== DOCUMENT PASSAGE
Ralph Gregory Milliard (born 30 December 1973 in Willemstad, Curaçao, Netherlands Antilles) is a former Dutch baseball player and current baseball coach. Milliard represented the Netherlands at the 2000 Summer Olympics in Sydney where he and his team placed fifth. Four years later at the 2004 Summer Olympics in Athens they placed sixth.

Profile
Milliard started playing baseball at age four in his native country Curaçao. When he was nine he moved with his family to Soest in The Netherlands where he played with the Knickerbockers club in the youth divisions. He was selected at age 14 to be part of the National youth team, the Cadetten. At age sixteen he moved to HCAW and played at the highest level, the Dutch Honkbal Hoofdklasse and developed into a talented short stop and second baseman.

Professional career
In 1992 he signed a contract with the Florida Marlins and played in total ten seasons as a professional from which three seasons were at the major league level. His strong point was his superb fielding as a shortstop and second baseman. He played for the Marlins, the New York Mets and the Cincinnati Reds. In 1996 he debuted in the Major Leagues for the Marlins on 12 May of that year. He was the second player from Curaçao to get to the Major Leagues and the eleventh Dutchman to do so. As a second baseman for the Marlins Milliard played 32 games in two seasons and won the World Series. In 1998 he played another 10 games at second base and shortstop. In 2001 Milliard was sold from the San Diego Padres to the Cleveland Indians. With this club he failed to get into the major league selection and decided to return to The Netherlands.
====
**EXERCISE TASK 1**
Using the biography of Ralph Milliard, explain why he went back to the Netherlands after his time with the Cleveland Indians.
**EXERCISE TASK 2**
According to the biography of Ralph Milliard, which club did he play for in the youth divisions after moving to Soest?
**EXERCISE TASK 3**
Extend the biography of Ralph Milliard from its last sentence.
== ROWS
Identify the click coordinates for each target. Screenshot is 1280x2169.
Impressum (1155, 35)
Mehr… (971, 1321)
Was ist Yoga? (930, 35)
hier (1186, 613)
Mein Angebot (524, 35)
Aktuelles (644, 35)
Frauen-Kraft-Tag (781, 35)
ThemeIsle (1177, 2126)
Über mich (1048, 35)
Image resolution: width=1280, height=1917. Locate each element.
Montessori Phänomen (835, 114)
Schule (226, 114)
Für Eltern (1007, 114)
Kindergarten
====
**RESULT 1**
After the San Diego Padres sold him to the Cleveland Indians in 2001, he did not make that club's major league selection. He then chose to return to the Netherlands.

**RESULT 2**
The Knickerbockers club.

**RESULT 3**
National team
Milliard played for the Dutch national team during the Olympics in Sydney in 2000. Also in 2002 he played for the team in various tournaments. During the Haarlemse honkbalweek in 2004 he played in every game as second baseman and won the prize for the Best Defensive Player. He got ten players out and assisted in 19 outs and was faultless during the whole tournament. During the Olympic Games of 2004 he played again and was awarded the prize for Best Second Baseman of the tournament. He played 75 games for the National team. His last one was in August 2004 against Chinese Tapei during the Olympics.

Coaching
Milliard played after his return to The Netherlands from 2001 to 2008 for HCAW. In 2009, he became coach of the then still existing Rookie team, the young players selection who were in the waiting room for the main squad. During winter he is one of the instructors of the HCAW baseball winter academy for young players. In 2011, he left HCAW and succeeded Marcel Joost as one of the coaches for another Hoofdklasse team, Kinheim. In 2012 the team won the national title just two weeks after he and his colleague had been fired. In 2014, he was head coach of the Twins selection and in 2015 he returned to HCAW to lead the team as head coach for two seasons. In 2017 he is again head coach of the first junior selection 16–21 years of HCAW.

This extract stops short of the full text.